TSMC believes a company’s corporate social responsibility is to uplift society. As an important part of the technology industry,
we will not only aim to maintain our leadership in worldwide competition and promote Taiwan’s globalization and economic
growth, but also continue to carry out our corporate social responsibility and do our utmost to be good corporate citizens in
the future.
CSR Guidelines
Our 10 principles for practicing corporate social responsibility are important standards for continuing to support positive change
in society:
1. We insist on honesty and integrity. We are honest to our shareholders, employees, customers, and to the public alike.
2. We respect the rule of law and always obey the law.
3. We abhor cronyism.

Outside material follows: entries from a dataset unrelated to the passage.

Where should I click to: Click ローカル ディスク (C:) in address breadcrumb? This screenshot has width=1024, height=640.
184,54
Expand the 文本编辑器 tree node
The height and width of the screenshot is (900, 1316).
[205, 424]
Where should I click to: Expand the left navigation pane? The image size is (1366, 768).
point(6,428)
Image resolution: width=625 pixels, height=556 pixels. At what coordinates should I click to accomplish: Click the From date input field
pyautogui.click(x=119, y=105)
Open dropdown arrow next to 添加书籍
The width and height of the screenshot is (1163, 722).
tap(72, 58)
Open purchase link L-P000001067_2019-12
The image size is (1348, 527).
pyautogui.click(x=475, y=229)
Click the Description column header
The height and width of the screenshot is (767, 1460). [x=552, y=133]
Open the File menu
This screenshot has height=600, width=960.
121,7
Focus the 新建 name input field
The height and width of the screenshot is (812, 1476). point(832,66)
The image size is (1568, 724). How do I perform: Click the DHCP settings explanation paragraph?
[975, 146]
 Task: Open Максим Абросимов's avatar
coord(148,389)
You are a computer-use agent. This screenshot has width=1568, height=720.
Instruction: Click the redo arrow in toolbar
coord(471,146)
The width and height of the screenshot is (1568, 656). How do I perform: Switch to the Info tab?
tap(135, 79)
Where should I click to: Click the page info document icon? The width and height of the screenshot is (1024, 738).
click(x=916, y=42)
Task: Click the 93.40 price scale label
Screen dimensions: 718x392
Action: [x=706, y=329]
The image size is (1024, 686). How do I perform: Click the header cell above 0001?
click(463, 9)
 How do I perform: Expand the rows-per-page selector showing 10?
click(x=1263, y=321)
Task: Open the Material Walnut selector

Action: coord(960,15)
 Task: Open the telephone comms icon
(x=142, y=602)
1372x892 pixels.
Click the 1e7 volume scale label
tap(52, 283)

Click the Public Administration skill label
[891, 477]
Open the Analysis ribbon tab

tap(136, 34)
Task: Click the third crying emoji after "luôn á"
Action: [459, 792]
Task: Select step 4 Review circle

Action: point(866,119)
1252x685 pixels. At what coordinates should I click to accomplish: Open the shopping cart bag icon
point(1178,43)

We do not seek favoritism from the government or any government official, and we do not bribe.
4. We practice good corporate governance, and balance the interests of shareholders, employees, and all stakeholders in the
Company.
5. We do not engage in politics.
6. We provide good job opportunities with a safe, comfortable, and intellectually challenging environment to give our employees
both physical comfort and mental stimulation.
7. We do our part to control climate change and place great importance on the protection of the environment.
8. We emphasize and reward innovation, and actively manage the risks that innovation may bring.
9. We invest and develop power-efficient technologies to provide customers with more advanced, efficient and ecologically
sound products to contribute to a greener world.
10. We support educational and cultural activities, and care for our communities over the long term.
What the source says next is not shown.